Question
Middling Growth Co. pays annual dividends on its common shares, and has just paid this year's dividend. It has just announced that it suffered a
Middling Growth Co. pays annual dividends on its common shares, and has just paid this year's dividend. It has just announced that it suffered a short-term earnings setback. It has been paying dividends that equal 50% of the previous year's earnings, and its earnings have been growing at 10% per year. This year's earnings were expected to be $10/share, and next year's dividend, to be received a year from today, was expected to be $5/share. The dividend for the year after that was expected to be $5.50 per share, and so on. In fact, Middling Growth announces that it earned only $8 this year. It expects to earn $10 next year, and to resume 10% growth thereafter.

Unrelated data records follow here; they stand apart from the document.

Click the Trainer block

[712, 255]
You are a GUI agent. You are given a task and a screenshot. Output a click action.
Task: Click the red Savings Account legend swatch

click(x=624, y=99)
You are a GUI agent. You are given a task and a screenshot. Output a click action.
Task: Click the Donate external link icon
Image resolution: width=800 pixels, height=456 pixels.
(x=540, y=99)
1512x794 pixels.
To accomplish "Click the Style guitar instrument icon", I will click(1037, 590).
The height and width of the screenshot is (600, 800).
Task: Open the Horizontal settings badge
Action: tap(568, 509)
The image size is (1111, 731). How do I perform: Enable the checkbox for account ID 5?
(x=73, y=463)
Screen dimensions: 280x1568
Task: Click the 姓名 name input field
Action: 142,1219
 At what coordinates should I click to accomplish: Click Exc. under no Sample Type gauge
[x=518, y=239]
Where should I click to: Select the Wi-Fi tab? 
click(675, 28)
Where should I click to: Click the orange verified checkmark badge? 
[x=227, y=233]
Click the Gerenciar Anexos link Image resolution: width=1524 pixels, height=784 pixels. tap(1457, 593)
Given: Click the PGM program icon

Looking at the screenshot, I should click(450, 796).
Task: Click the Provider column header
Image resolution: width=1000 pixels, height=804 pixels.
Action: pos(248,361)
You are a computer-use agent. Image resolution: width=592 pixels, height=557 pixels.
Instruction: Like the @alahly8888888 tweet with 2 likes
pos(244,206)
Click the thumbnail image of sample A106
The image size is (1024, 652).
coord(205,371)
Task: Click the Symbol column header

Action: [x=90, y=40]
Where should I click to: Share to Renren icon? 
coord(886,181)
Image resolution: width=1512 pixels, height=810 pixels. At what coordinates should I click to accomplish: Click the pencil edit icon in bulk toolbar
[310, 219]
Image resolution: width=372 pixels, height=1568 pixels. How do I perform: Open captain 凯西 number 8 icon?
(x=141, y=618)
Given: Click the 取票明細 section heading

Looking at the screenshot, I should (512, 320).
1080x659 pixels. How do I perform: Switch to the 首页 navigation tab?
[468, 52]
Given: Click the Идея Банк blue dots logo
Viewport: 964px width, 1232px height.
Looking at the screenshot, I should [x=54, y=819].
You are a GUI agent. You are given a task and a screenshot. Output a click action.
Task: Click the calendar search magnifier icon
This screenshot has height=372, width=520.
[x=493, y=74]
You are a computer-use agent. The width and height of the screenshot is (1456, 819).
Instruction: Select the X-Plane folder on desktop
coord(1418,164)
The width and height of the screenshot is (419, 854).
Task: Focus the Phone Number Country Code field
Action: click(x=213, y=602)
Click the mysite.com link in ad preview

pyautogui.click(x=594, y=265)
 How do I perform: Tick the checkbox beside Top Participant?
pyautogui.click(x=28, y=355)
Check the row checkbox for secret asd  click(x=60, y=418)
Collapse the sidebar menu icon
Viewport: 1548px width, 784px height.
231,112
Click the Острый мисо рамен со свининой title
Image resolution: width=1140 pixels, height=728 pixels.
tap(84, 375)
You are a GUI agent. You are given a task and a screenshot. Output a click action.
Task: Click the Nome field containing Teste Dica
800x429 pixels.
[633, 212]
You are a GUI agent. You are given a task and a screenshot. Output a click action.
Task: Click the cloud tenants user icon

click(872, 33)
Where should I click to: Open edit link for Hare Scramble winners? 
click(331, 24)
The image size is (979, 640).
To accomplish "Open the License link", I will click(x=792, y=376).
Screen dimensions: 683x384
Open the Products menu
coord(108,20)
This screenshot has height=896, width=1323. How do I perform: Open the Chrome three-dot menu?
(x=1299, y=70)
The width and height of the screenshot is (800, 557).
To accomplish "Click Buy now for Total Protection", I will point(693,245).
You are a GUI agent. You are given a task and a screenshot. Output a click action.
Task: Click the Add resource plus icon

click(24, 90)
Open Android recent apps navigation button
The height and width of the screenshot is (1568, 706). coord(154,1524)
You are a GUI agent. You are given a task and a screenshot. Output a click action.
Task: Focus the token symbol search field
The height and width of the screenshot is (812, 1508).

Nonetheless, it will pay a dividend of $5/share next year, and then resume paying dividends that grow at 10% per year. The expected dividend stream is:
Year | Expected Earnings Before Setback | Expected Dividend Before Earnings Setback | Expected Earnings After Setback | Expected Dividend after Earnings Setback |
0 | $10 |
| $8 |
|
1 | $11 | $5.00 | $10 | $5.00 |
2 | $12.10 | $5.50 | $11 | $5.00 |
3 | $13.31 | $6.05 | $12.10 | $5.50 |
4 and thereafter | 10% higher than previous year | 10% higher than previous year | 10% higher than previous year | 10% higher than previous year |
The risk-adjusted market rate of interest for Middling Growth shares is r = .12 (12%).
a. What price should Middling Growth shares sell for, immediately after the announcement of the short-term earnings setback?
b. What percentage decline is this compared to the price that Middling Growth shares sold for before the announcement?